In the paper she saw the boy who had found her shaking hands with the mayor. From then on, she had one goal.

Kill the boy.

She didn’t know why, really, but she knew she had to.

She took the shotgun she kept under the bed and carefully sawed the end off, putting it into her purse.

She looked up his address and walked there.

She had a car.

But the voices told her not to take it.

She walked.

It took her two hours of walking. The boy lived quite a while away.

She found two cars in the driveway and the front door open, the warm May air drifting into the house.

The parents were home, undoubtedly. The boy wouldn’t leave the door open if he was home alone.

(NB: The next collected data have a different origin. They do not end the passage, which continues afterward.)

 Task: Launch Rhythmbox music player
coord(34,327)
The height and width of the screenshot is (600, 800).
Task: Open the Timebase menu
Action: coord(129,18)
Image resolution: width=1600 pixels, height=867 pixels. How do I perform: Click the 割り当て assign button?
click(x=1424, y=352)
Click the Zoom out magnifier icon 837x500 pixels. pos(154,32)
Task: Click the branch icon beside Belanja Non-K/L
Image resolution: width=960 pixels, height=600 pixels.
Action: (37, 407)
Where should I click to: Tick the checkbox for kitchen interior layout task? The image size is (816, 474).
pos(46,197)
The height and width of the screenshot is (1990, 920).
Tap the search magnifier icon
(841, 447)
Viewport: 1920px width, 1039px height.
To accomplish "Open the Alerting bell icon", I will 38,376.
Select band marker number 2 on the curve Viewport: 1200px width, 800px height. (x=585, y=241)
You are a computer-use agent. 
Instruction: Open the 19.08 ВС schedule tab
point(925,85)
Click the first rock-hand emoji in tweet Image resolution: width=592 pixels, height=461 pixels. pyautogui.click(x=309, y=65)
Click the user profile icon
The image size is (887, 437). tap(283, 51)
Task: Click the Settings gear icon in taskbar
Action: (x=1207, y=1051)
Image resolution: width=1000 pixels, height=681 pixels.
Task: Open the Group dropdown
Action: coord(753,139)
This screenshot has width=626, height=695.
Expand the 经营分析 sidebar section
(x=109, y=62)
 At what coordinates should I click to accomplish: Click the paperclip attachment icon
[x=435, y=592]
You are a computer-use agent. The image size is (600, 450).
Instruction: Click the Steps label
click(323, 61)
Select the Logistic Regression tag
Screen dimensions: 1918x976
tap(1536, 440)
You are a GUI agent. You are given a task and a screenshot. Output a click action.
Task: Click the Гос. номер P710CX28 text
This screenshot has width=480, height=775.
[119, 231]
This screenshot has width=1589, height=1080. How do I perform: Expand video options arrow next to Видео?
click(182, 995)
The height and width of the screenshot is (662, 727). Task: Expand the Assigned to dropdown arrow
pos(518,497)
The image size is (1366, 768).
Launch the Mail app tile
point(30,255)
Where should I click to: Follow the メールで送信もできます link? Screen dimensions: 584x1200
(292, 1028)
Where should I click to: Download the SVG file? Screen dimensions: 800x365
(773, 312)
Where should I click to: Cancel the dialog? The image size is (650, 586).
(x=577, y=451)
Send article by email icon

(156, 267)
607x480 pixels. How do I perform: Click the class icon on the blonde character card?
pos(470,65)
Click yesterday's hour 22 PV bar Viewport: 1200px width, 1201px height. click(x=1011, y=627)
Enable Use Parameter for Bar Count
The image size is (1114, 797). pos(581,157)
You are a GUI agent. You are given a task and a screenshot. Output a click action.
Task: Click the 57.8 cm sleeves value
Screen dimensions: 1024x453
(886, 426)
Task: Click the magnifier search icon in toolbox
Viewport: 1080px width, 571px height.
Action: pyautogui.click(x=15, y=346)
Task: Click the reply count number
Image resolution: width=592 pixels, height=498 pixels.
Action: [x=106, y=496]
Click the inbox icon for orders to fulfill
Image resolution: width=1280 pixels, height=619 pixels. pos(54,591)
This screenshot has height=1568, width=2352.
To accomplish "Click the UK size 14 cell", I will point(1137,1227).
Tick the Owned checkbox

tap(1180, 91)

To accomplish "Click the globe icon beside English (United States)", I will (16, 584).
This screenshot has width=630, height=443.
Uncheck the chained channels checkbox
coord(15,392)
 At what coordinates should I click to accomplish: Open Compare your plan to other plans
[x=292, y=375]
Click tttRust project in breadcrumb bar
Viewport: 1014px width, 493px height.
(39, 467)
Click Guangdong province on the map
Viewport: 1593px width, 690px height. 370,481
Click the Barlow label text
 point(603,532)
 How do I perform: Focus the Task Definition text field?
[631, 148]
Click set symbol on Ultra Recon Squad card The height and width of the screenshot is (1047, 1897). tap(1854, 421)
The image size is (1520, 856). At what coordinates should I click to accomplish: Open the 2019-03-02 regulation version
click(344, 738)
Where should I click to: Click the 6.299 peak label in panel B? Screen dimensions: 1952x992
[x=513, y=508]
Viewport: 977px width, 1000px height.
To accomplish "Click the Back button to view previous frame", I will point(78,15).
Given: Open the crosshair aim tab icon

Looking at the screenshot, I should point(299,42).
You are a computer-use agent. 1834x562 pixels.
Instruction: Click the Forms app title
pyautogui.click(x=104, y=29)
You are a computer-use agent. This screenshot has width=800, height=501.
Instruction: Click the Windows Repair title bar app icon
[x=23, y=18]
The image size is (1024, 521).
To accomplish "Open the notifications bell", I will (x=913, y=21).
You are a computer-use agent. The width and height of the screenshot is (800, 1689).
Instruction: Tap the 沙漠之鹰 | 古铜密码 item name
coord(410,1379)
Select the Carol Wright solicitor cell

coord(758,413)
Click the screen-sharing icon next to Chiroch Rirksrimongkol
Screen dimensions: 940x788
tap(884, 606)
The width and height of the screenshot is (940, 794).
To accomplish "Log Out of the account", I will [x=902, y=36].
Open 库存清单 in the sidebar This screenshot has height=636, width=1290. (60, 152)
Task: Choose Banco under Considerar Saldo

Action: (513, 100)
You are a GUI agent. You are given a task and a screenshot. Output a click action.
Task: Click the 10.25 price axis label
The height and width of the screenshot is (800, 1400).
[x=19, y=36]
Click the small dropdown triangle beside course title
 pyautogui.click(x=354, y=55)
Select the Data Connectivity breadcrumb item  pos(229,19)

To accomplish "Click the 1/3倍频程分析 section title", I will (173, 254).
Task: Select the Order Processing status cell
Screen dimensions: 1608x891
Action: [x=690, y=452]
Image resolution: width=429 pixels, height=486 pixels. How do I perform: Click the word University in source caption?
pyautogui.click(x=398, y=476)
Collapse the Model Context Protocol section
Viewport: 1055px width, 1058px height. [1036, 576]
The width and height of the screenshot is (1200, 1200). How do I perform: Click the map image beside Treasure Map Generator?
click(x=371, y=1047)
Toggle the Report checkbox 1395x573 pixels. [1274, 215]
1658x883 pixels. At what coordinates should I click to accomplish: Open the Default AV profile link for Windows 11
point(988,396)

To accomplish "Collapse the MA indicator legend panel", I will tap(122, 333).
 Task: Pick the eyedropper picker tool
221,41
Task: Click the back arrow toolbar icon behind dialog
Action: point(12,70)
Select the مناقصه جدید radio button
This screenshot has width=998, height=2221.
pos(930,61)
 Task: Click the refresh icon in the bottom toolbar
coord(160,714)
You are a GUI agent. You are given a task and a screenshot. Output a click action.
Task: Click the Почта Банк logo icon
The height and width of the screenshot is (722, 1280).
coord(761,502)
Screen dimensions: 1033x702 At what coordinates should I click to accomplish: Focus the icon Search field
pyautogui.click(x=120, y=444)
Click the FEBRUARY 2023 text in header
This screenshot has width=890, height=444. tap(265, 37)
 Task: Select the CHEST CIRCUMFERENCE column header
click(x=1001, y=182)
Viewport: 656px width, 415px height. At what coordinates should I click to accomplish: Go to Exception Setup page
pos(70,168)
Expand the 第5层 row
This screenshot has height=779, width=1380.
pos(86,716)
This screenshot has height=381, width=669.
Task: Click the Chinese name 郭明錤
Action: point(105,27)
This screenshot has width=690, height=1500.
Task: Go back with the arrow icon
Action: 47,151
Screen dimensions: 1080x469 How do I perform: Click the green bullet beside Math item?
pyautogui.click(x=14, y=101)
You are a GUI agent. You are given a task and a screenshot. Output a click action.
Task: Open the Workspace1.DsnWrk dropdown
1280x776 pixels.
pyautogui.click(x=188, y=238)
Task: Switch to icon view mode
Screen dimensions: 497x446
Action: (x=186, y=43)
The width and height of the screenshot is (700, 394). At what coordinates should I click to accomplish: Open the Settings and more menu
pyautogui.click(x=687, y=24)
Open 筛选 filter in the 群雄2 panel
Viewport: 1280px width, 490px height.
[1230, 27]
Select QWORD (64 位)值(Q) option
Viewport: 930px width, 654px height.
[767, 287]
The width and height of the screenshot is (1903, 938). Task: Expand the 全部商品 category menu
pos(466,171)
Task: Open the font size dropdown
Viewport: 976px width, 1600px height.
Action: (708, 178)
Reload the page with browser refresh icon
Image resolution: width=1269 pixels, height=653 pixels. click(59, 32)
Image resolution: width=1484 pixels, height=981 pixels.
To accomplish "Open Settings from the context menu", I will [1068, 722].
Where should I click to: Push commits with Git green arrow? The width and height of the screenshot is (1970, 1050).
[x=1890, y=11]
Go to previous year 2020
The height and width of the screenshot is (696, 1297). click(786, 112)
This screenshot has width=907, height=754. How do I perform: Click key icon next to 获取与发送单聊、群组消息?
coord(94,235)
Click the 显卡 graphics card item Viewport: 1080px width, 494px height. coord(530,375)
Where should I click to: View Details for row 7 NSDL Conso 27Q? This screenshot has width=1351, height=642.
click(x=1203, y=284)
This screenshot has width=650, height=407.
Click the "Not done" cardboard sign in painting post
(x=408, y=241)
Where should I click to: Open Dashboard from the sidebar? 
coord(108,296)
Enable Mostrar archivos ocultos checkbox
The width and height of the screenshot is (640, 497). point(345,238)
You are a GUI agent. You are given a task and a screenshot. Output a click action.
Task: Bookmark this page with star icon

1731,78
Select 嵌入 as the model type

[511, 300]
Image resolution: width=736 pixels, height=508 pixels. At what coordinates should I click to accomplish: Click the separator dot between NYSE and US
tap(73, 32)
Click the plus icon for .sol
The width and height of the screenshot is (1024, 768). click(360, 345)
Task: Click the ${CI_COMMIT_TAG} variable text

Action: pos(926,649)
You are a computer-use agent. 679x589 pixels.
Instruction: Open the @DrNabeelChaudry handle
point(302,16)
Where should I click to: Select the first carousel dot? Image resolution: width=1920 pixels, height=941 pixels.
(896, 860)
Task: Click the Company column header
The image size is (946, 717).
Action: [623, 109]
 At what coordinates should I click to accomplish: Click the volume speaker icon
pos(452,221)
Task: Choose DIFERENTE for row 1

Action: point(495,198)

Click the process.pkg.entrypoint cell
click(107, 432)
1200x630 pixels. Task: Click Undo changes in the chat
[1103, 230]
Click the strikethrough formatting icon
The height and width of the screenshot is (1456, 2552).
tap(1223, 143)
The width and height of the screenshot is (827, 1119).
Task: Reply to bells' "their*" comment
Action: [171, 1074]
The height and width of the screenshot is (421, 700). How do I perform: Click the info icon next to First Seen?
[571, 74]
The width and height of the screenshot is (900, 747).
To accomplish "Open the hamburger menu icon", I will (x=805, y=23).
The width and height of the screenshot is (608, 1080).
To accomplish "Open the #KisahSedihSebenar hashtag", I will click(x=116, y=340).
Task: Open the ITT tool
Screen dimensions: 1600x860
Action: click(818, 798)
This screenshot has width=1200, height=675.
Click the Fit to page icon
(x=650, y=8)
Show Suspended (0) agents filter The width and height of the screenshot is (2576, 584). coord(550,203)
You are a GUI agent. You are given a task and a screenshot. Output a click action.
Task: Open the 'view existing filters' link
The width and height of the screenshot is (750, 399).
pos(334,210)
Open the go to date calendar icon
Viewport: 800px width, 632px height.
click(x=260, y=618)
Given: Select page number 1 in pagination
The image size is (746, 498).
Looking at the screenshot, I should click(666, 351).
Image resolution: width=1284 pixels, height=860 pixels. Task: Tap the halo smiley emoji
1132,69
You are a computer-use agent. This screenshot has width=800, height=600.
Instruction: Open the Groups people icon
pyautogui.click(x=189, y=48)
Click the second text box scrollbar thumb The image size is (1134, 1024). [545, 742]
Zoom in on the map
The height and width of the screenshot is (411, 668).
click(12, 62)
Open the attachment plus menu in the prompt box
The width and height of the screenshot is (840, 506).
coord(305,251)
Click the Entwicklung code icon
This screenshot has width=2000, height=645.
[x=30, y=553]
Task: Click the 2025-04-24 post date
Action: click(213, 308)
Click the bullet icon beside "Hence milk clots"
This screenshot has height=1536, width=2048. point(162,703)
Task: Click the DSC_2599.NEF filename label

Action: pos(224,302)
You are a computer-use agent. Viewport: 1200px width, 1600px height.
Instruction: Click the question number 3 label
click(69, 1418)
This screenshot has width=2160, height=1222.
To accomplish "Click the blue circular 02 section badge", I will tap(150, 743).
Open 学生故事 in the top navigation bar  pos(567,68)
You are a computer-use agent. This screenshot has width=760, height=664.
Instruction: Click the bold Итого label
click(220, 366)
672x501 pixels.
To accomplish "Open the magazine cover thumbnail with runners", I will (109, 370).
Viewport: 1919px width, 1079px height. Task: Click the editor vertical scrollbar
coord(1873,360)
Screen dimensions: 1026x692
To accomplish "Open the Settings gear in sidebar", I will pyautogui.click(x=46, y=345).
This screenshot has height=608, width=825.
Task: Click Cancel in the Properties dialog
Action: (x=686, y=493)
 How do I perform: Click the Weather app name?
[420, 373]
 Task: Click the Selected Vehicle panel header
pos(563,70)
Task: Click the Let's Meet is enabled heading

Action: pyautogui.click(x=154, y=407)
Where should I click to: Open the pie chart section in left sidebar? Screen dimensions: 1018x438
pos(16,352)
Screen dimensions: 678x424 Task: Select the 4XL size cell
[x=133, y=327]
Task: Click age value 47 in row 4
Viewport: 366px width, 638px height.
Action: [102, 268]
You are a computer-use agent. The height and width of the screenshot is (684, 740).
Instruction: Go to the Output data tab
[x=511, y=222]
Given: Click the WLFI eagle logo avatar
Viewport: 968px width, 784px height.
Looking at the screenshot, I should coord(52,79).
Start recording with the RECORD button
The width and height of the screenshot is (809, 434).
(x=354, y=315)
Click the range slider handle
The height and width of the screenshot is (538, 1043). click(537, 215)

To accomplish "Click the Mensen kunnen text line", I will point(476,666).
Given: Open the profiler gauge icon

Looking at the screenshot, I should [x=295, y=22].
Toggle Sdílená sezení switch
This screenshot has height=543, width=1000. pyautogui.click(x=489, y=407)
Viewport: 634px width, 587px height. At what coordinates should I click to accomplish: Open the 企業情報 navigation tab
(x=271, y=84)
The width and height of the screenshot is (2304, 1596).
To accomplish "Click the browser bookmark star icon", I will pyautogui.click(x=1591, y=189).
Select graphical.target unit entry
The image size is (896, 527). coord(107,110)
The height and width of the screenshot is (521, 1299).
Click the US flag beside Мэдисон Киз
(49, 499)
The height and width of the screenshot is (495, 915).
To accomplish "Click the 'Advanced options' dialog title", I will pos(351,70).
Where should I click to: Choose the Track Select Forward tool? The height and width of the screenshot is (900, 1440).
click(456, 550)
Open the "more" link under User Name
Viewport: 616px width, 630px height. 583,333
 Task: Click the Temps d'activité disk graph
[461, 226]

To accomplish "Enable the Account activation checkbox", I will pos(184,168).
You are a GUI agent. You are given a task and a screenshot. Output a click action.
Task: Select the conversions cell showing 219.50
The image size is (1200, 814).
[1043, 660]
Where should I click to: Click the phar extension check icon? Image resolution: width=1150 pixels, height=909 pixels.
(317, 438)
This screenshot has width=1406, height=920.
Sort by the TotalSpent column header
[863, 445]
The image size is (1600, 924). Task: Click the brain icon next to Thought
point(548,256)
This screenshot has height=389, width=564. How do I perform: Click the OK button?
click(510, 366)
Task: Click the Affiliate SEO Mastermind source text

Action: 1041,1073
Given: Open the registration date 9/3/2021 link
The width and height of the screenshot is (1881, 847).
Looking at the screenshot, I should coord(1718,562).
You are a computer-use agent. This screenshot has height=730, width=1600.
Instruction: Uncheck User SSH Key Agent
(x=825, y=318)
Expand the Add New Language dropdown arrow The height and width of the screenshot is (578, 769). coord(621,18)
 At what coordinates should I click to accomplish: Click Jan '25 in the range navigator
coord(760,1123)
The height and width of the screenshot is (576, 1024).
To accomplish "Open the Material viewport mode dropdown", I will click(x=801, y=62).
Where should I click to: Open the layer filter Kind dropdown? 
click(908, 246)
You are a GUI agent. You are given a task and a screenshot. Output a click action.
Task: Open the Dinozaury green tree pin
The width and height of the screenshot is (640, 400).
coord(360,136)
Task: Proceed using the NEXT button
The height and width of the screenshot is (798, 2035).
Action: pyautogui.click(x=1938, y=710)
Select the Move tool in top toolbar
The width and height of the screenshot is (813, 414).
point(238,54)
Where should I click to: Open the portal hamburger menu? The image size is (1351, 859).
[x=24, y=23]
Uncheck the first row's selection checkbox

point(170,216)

She walked in and encountered the mother in the kitchen.

“What are you doing?”

Alexandra smiled and walked up the stairs. The mother called for the father to come. He did.

She found the boy at a desk in his room, doing homework.

Voah turned and quickly recognized her. His hand dived into his desk, reaching for the gun he knew was there.

The woman took out her own shotgun, but it was too late. He turned and shot six times.

Two buried themselves into her chest. As she fell, three more flew above her, one hitting the painting.

The sixth bullet was unfortunate.

His father sprinted when he heard the roar of the first bullet firing.

He reached the room as the last bullet was traveling towards him.

It hit him in the throat.

The hollow point bullet expanded quickly at impact, mushrooming to 18 millimeters.

He never had a chance.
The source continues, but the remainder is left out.